# Old country store Diorama



## bucwheat (Mar 9, 2010)

Here is an old country store I built,this is an older picture and I have done improvements but what do ya think?


----------



## gunn (Sep 30, 2002)

i think it came out great. what scale is it?


----------



## bucwheat (Mar 9, 2010)

It's in 1/24th scale,I have made changes to it ,I put a childs bike and some discarded oil cases outsde the door.I will get some new pictures soon.

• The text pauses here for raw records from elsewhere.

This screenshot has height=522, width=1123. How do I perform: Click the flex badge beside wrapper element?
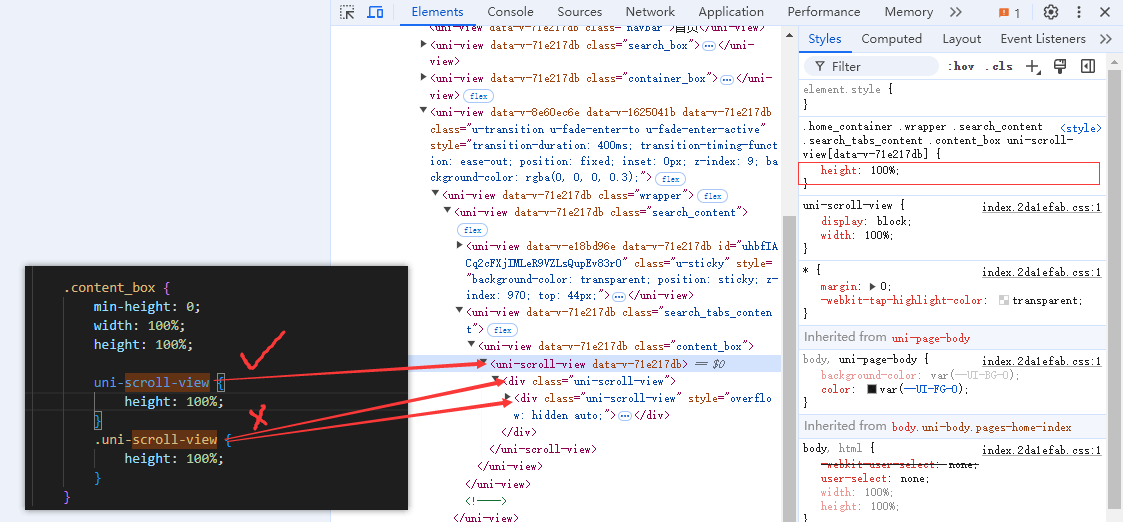point(712,196)
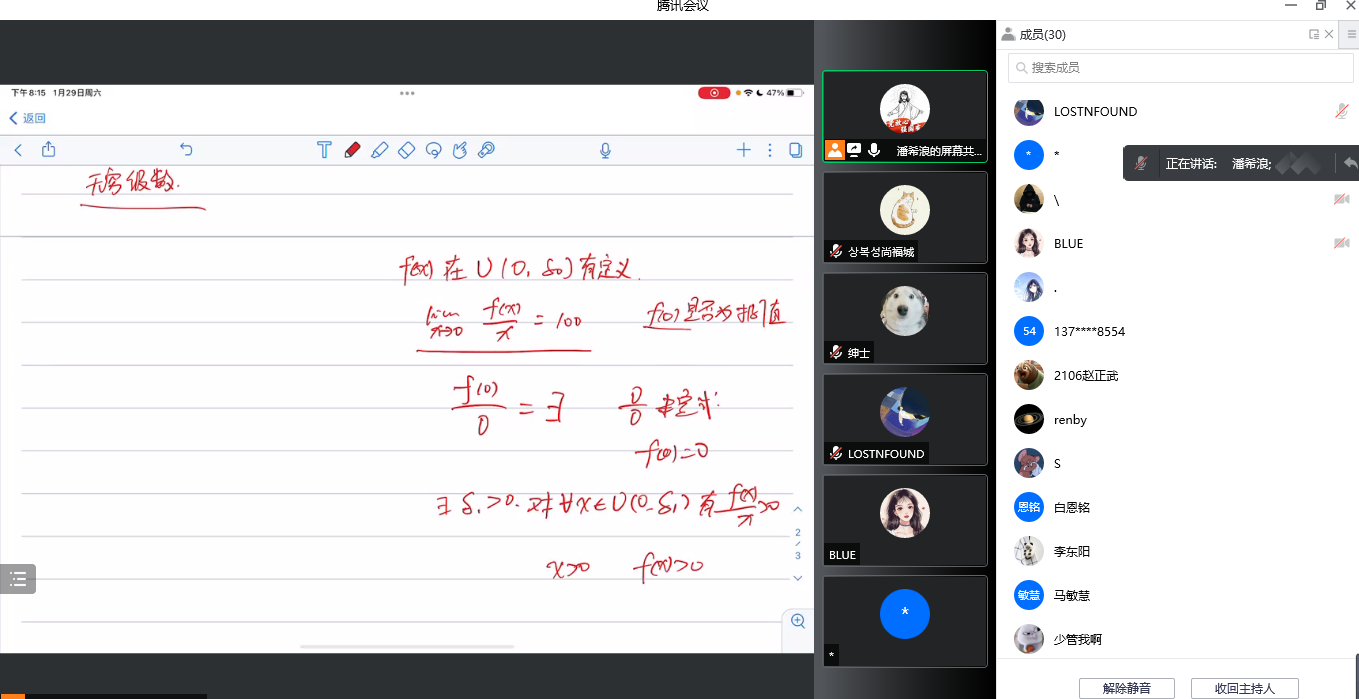Image resolution: width=1359 pixels, height=699 pixels.
Task: Click the microphone recording icon in the toolbar
Action: pos(605,150)
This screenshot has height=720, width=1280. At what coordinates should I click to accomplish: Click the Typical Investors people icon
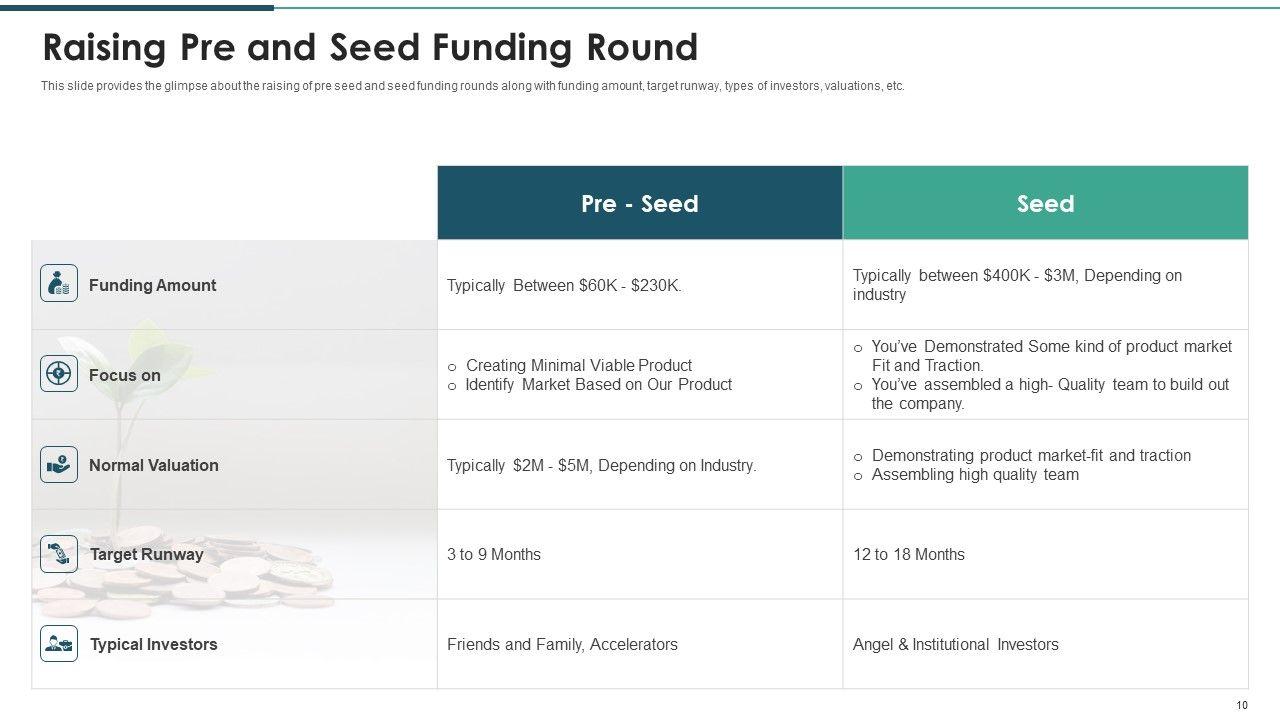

My Dioramas are all in their own display cases and are sometimes hard to get good pix .


----------



## Magesblood (May 12, 2008)

At AC Moore, they sometimes sell old Americana logo magnets similar to your large orange oil can there. Might make for a good Pepsi-Cola sign or something on the side.


----------



## bucwheat (Mar 9, 2010)

I bought a Coke sign on line they stated it as 1/24th scale,it turns out it was more like 1/18th so it's to big,oh well.


----------



## hedorah59 (Nov 24, 2008)

Nice job, bucwheat - :thumbsup:


----------



## bucwheat (Mar 9, 2010)

Thank you sir.


----------



## smoke14 (Aug 16, 2009)

This is about the 7th or 8th time I've looked at this little gem. Super nice work, I'm in awe of the weathered board siding. You can almost smell the old wood.


----------



## bucwheat (Mar 9, 2010)

The boards are actually wooden stir sticks,I took some gray craft paint and watered it down and brushed it on.I have a buddy who will take some shots of my Dio's soon ,he is much better with the camera.


----------



## SJF (Dec 3, 1999)

Very nice job. It fondly recalls the all-purpose general store, the one-stop shop for all your needs. 

Sean


----------



## bucwheat (Mar 9, 2010)

Thanks,that is what I was shooting for SJF.


----------



## roadrner (Jul 21, 1999)

What, no hound dog laying on the porch with a couple of old timers in rocking chairs? Looks great! :devil:

:thumbsup::thumbsup: rr


----------



## bucwheat (Mar 9, 2010)

Tried finding an old dog for the porch but didn't like what was out there.


----------



## Mudkicker (Jan 14, 2008)

Great work. I love dio's like this. Very realistic.


----------



## Stangfreak (Jun 7, 2007)

*A whole lot of realizem to that one... Excellent job !!!*


----------